Зоя Алексеевна чуть не упала, а вернее будет сказать — почти упала, то ей захотелось окунуться в море, чтобы смыть всю пыль и усталость. И она окунулась. Мы и не заметили, что со стороны моря кто-то плывет. И вот картина: она ныряет, он подплывает, она выныривает, подпрыгивает, так сказать, во всей красе, а он с криком кидается прочь! Я не сразу сообразила, что это именно наш герой, а ребята это вмиг поняли и — к нему. Он прямо у них на руках повис, кричит: «Привидение! Она… она умерла! Это — призрак, видите?!» А они ему тихо так, уверенно: «Видим, дядя, видим. Вы разве не знаете, что в этом месте живым всегда являются убиенные?

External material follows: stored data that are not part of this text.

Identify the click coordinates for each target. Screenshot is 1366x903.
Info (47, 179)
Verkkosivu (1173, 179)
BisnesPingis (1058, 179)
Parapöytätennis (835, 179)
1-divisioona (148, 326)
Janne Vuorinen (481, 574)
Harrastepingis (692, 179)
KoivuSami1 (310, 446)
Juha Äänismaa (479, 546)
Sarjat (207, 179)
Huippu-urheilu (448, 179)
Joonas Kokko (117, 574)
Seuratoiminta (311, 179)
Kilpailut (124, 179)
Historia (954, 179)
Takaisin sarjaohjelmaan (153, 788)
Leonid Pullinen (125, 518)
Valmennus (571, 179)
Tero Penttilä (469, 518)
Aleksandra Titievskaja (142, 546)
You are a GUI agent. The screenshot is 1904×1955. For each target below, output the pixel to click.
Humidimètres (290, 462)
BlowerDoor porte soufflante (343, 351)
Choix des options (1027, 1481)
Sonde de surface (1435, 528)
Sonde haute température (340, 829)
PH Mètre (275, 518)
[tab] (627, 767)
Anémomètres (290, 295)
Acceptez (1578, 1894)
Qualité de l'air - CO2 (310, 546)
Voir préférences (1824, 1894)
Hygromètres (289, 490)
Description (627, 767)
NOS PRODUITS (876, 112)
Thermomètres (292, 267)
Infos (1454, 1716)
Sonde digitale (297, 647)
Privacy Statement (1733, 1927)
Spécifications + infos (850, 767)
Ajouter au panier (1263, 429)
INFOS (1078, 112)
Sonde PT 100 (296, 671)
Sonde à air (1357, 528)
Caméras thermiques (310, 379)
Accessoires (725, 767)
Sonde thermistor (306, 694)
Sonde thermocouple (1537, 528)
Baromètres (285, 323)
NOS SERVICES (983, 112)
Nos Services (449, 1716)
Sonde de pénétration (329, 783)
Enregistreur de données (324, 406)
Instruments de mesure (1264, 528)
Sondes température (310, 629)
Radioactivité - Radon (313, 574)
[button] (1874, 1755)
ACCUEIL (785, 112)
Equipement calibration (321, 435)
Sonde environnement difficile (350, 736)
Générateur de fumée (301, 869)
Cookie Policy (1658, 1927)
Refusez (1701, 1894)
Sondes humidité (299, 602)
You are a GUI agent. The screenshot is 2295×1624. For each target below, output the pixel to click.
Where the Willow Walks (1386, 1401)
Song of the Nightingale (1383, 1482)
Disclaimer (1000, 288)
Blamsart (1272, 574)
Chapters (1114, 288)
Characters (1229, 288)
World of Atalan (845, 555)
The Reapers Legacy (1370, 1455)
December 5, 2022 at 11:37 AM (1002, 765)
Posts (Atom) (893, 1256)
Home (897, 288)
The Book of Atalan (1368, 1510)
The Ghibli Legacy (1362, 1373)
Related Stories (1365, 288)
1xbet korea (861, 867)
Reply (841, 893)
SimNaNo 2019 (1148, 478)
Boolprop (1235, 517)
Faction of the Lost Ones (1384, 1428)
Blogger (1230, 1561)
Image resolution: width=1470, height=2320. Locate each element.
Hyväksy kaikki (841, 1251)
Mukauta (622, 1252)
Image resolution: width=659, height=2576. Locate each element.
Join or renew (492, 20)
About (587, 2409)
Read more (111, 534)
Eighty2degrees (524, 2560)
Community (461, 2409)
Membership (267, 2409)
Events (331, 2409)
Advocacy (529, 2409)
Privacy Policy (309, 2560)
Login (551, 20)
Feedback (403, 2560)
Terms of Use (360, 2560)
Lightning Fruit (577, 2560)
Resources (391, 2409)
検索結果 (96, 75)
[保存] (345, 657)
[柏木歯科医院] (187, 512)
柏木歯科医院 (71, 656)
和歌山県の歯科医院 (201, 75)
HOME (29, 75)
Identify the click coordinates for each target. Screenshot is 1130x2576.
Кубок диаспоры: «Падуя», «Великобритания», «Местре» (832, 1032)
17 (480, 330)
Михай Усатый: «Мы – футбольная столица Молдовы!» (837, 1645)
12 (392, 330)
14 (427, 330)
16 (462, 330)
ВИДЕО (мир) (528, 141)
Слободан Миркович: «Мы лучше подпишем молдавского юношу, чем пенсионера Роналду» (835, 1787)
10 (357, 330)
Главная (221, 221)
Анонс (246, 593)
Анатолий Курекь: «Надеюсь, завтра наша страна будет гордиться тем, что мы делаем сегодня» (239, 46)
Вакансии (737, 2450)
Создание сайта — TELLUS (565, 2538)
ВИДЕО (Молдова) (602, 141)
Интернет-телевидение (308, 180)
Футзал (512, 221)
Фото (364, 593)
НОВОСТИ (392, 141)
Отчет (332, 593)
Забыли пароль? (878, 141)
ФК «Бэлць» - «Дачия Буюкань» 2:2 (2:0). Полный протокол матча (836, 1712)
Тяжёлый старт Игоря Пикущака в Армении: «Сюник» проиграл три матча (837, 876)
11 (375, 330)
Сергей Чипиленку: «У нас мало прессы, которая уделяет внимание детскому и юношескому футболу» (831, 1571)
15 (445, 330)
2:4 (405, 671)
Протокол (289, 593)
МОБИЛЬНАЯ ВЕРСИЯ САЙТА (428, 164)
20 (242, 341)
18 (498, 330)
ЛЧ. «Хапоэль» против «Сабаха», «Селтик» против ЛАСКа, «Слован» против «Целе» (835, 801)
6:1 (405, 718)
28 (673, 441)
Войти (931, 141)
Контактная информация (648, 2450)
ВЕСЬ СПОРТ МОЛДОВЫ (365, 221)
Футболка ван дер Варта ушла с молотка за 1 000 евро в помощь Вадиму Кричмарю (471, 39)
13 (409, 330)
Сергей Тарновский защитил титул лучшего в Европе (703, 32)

А?» Тут он совсем дар речи потерял, а ребята давай дальше крутить: «И они не просто являются, а с собой затягивают. Это вам повезло, что тут мелко, что вы остались целым и невредимым. Правда, вам придется сейчас пройти с нами и объяснить, за что и как вы пытались убить человека…» И тут он начал что-то понимать. Одевается под присмотром ребят, а сам по сторонам смотрит. Наконец, нас увидел. Я Зою Алексеевну заслонила, а то, кажется, испепелил бы взглядом…
— А тюрьма — это месть? — спросила вдруг Маргарита Сергеевна.
— Это справедливое наказание, — ответил Ефрем.
— А я все же думаю, что это месть общества преступнику!
— О, я уверена, что вы ошибаетесь, — заметила Валентина. — Я знаю, что такое месть… И как-нибудь я расскажу вам одну историю… Но это будет в следующий раз…
И это было правильное решение, потому что чувствам и эмоциям тоже нужен хоть маленький, но отдых…
Но точку поставила вездесущая Глафира:
— Кажется, я знаю, что это будет за история. Убийство на убийстве. Я это чувствую. У меня уже сейчас мороз по коже… И всего вероятнее, что это будет нераскрытое убийство…
— Нет, пора покупать диктофон. У меня уже не хватает на все это бумаги и пасты в ручке, — сказал Глеб, вопросительно глядя на Ефрема.
— Завтра же принеси счет, я подпишу, — ответил редактор.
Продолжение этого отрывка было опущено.